Zur Kontrolle des Detektionsvorgangs wurde online ein Dioden-Array-Detektor (DAD, Wellenlängen: 200 und 360 nm) eingesetzt. Die genaue technische Herstellerbezeichnung der in dieser Arbeit verwendeten Hochleistungs-Flüssigkeitschromatographie Apparatur lautet: Agilent Technologies HPLC 1100 Series/ Hewlett Packard, bestehend aus einem G1322A Degasser, einer G1322A binären Pumpe, einem G1313A Autosampler, einem G1316A Säulenthermostat und einem G1315A Dioden-Array-Detektor. Das System ist über ein Electrospray-Interface an ein G1946B Massenspektrometer gekoppelt.
Messung und Interpretation
Für die WBCHO-Analyse wurden in verschiedenen Konzentrationen (5, 50, 500 μmol/L) Kalibrierlösungen hergestellt. Die Kalibrationsstandards wurden zur Quantifizierung der Ergebnisse verwendet. Als Lösungsmittel für die Verdünnungsreihe wurde Kochsalzlösung (0,9 %ige NaCl-Lösung) zur Matrix-Nachstellung der Ultrafiltrate verwendet. Eine weitere Absicherung und Kontrolle der Ergebnisse erfolgte durch unabhängig hergestellte Proben zur Qualitätskontrolle (QC) in verschiedenen Verdünnungen (12,5, 125, 200 μmol/L). Nach vier Realproben wurde eine QC-Messung zur Kontrolle durchgeführt und eine neue Kalibrierkurve erstellt. Ein HP Kajak XA PC mit der LC/MSD ChemStation Software (Version 8.03) wurde zur Geräte-Steuerung und Auswertung eingesetzt. Die computer-gestützte Auswertung der Ergebnisse umfasste Peakerkennung, Integration, Kalibrierung und Quantifizierung. Der Reportausdruck liefert neben dem Cholingehalt der Analyseprobe auch die aktuelle Kalibration.

In Abbildung 6 ist das Massenspektrum von Cholin dargestellt. Das ESI-positiv Fullscan Massenspektrum wird durch das positiv geladene Cholin-Molekül-Ion (m/z 104) dominiert. Das Fragment mit m/z 60 entspricht dem protonierten Trimethylammoniumion. In einer WBCHO-Analyse wird selektiv das Molekül-Ion im SIM-Modus (Single-Ion-Monitoring) vermessen.

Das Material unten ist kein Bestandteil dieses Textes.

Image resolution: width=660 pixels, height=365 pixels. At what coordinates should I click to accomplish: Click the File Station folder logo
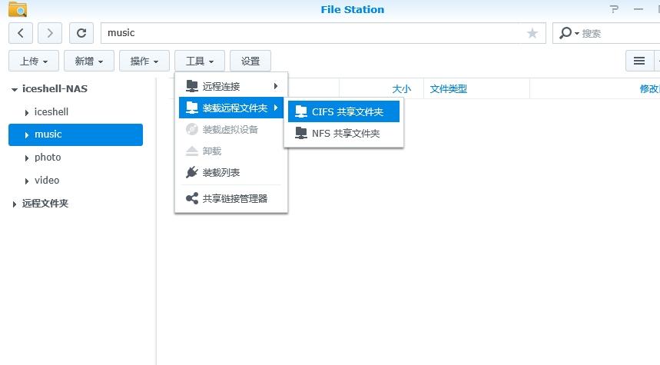coord(17,9)
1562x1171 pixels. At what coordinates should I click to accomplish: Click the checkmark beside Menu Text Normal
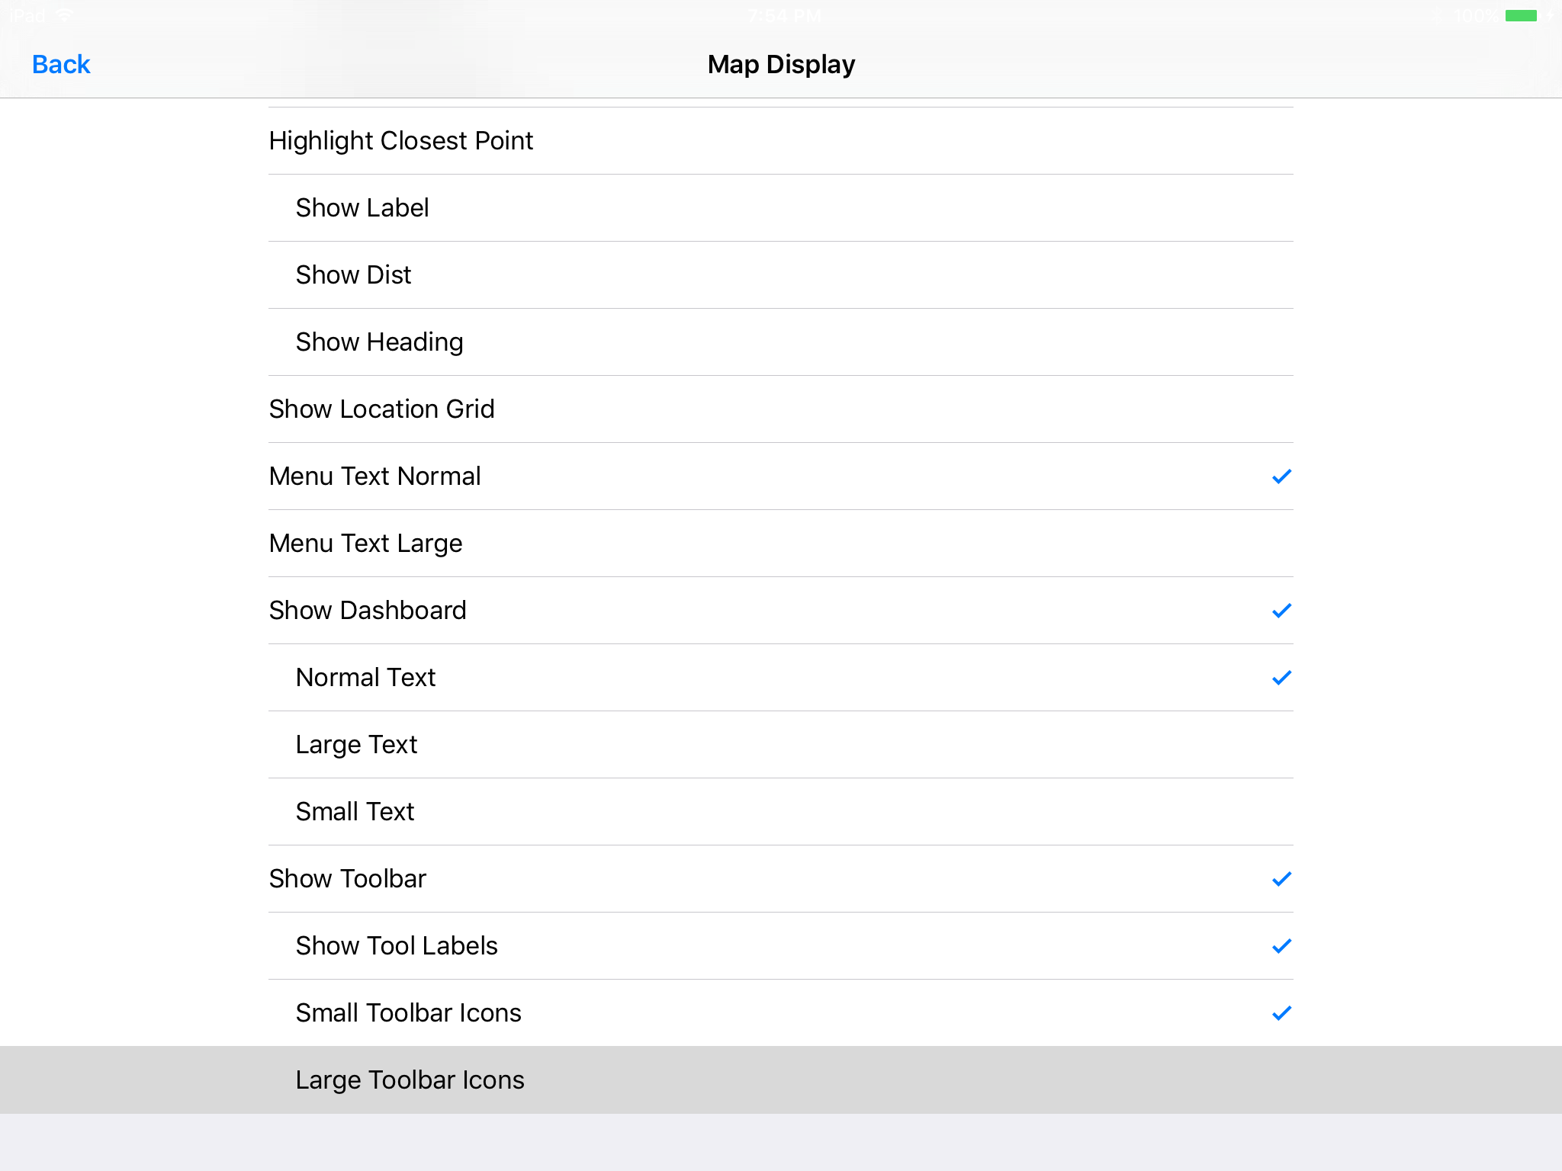coord(1281,476)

Abbildung 6: ESI-positiv Massenspektrum von Cholin (original Abbildung LC/MSD Chemstation). Das Spektrum wird vom positiv geladenen Cholin-Molekül (m/z 104) dominiert. Das Fragment mit m/z 60 entspricht dem protonierten Trimethylammoniumion.

In Abbildung 7 ist ein Reportausdruck der LC/MSD Chemstation dargestellt. Der Reportausdruck liefert ein massenselektives Chromatogramm der „Selective Ion Monitoring“-Analyse (m/z = 104, ESI positiv, SIM-Modus) (1), den Cholingehalt der Probe (2) in μmol/L und die Kalibrationskurve (3), aus der der Cholingehalt berechnet wird.

Abbildung 7: Reportausdruck LC/MSD Chemstation. Dargestellt sind ein massenselektives Chromatogramm (1), sowie der Cholingehalt der Probe (2) und die Kalibrationskurve (3).